Cost-effectiveness analysis
We conducted a cost-effectiveness analysis using empirical cost data and outcomes from the trial for proximal health effects, and modelled estimates of malaria cases, DALYs, and deaths. Cost-effectiveness results are reported as incremental cost-effectiveness ratios (ICERs), which represent the ratio of incremental costs to incremental health benefits for the 1,7-mRCTR intervention compared with the status quo of passive case detection.

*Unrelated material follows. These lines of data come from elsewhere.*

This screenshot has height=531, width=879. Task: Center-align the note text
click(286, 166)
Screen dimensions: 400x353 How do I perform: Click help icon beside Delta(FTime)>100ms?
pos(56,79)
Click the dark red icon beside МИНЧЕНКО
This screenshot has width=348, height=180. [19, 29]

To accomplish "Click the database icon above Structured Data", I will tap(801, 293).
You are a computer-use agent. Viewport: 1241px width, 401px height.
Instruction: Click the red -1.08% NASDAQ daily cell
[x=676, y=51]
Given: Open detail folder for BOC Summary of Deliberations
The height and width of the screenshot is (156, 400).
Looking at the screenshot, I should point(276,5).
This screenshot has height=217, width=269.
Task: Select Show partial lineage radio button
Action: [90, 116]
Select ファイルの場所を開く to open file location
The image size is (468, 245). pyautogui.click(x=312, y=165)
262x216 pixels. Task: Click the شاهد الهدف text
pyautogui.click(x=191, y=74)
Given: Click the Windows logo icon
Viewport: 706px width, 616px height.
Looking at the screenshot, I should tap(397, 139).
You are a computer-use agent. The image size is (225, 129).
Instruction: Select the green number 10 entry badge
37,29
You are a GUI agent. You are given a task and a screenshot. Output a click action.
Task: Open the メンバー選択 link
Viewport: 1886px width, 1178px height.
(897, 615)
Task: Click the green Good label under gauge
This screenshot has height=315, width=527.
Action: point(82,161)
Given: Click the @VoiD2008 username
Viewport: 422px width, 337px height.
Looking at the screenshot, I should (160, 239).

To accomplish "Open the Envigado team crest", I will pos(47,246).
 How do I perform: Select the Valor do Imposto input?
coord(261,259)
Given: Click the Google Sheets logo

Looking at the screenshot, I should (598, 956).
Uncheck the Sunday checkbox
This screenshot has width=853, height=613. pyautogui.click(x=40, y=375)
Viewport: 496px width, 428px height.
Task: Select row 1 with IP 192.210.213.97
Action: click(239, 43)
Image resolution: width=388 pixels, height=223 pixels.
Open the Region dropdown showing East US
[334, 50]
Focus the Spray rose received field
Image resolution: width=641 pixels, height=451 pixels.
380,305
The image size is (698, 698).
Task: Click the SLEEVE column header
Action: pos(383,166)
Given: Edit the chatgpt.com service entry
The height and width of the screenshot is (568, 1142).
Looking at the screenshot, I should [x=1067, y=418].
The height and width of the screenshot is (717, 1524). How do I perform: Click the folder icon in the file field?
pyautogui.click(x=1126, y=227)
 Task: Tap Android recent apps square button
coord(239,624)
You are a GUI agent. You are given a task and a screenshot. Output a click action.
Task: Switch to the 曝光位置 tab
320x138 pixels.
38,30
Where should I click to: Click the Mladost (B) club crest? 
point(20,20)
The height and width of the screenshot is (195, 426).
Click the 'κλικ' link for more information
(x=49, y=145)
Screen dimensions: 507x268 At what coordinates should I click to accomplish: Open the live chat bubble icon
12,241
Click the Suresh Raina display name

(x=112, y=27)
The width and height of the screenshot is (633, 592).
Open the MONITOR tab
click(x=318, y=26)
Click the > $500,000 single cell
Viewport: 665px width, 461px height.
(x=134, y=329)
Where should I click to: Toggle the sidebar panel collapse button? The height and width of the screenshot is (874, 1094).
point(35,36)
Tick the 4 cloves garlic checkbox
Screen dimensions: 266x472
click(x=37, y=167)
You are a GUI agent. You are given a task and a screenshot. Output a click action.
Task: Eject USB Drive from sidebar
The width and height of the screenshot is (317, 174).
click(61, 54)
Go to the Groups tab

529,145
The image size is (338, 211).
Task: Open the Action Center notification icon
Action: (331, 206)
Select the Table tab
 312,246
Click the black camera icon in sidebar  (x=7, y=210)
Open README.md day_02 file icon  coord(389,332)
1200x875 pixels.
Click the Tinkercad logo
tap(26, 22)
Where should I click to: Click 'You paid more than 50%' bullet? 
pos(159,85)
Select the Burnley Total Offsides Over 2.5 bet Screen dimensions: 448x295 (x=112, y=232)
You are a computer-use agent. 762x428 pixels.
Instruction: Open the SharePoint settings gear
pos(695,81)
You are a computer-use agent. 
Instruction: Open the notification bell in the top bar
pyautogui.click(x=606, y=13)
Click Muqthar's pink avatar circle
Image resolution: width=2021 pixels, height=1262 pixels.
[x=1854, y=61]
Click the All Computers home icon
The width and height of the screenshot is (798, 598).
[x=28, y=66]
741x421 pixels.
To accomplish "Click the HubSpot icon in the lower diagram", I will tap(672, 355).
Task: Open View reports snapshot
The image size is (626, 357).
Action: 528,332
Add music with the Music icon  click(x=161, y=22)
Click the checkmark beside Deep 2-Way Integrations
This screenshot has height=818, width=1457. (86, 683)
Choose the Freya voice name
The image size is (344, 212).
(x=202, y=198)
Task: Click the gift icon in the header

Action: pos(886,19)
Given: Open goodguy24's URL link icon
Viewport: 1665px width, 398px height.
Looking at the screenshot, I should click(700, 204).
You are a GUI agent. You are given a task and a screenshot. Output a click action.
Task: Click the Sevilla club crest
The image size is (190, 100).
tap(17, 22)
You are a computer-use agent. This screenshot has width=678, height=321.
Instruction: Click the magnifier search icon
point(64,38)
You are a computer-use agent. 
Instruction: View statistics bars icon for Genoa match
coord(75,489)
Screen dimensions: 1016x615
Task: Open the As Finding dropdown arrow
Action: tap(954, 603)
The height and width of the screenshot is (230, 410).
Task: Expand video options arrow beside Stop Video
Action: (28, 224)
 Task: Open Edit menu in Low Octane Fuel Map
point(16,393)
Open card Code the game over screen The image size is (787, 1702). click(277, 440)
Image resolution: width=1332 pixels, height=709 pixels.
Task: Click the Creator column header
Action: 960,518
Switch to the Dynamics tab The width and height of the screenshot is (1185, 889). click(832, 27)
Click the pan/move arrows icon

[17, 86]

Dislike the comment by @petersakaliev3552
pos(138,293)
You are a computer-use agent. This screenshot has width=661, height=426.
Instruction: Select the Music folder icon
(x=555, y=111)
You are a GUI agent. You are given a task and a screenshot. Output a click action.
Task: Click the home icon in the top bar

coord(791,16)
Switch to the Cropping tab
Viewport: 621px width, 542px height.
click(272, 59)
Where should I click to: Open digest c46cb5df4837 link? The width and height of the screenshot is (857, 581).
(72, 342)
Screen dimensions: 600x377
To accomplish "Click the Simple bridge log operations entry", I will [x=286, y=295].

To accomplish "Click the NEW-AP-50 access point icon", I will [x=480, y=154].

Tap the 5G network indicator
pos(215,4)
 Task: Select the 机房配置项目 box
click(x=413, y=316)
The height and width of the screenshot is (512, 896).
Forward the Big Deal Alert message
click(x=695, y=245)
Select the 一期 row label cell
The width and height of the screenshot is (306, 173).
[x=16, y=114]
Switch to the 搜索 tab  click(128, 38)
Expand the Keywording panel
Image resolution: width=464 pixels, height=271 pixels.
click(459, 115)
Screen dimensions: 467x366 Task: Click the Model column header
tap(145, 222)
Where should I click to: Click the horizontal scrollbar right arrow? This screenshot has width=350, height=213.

We report the results for five cost-effectiveness endpoints: (i) the incremental cost per person treated in a 1,7-mRCTR campaign, (ii) the incremental cost per additional malaria case detected through a combination of passive and reactive case detection, (iii) the incremental cost per incident malaria case averted, (iv) the incremental cost per malaria death averted, and (v) the incremental cost per DALY averted. For the first and second endpoints, incremental costs were defined as the intervention-related programmatic costs. Incremental costs for the third, fourth, and fifth endpoints were defined as the intervention-related programmatic costs plus the cost difference between the intervention and control arms in terms of the costs of malaria diagnoses made at the health facility, costs of diagnoses made in a campaign, and costs associated with undiagnosed and untreated individuals with malaria. This captures the cost savings of reactive case detection through two channels: the reduced burden borne by patients and the health system as individuals are tested and treated in their villages, and lower malaria incidence due to individuals with malaria being identified and treated earlier in the course of illness, which reduces the risk of transmission.
Statistical analysis
We assessed the uncertainty around incremental costs using a non-parametric bootstrap with 10,000 iterations. For incremental effects on malaria incidence, deaths, and DALYs, we used the OpenMalaria simulation results to construct probability distributions describing the additional uncertainty associated with the modelled results. We used a Monte Carlo simulation to combine the different sources of uncertainty, producing a set of 10,000 results representing the overall uncertainty in each outcome of interest. Uncertainty intervals are reported as equal-tailed 95% confidence intervals (CIs), scatterplots on the cost-effectiveness plane, and cost-effectiveness acceptability curves. ICERs were compared to willingness-to-pay thresholds based on the effects of changes in health expenditure in Tanzania on survival and morbidity burdens of disease, using an approach described by Ochalek et al. [24].
Sensitivity analysis
We performed a one-way deterministic sensitivity analysis on key parameters in the analysis, including the intervention-related programmatic cost, duration of illness for undiagnosed and untreated individuals, and the duration of illness before seeking treatment. We varied the intervention-related programmatic cost by ±15% from the base case and the duration of illness by ±1.5 days from the base case.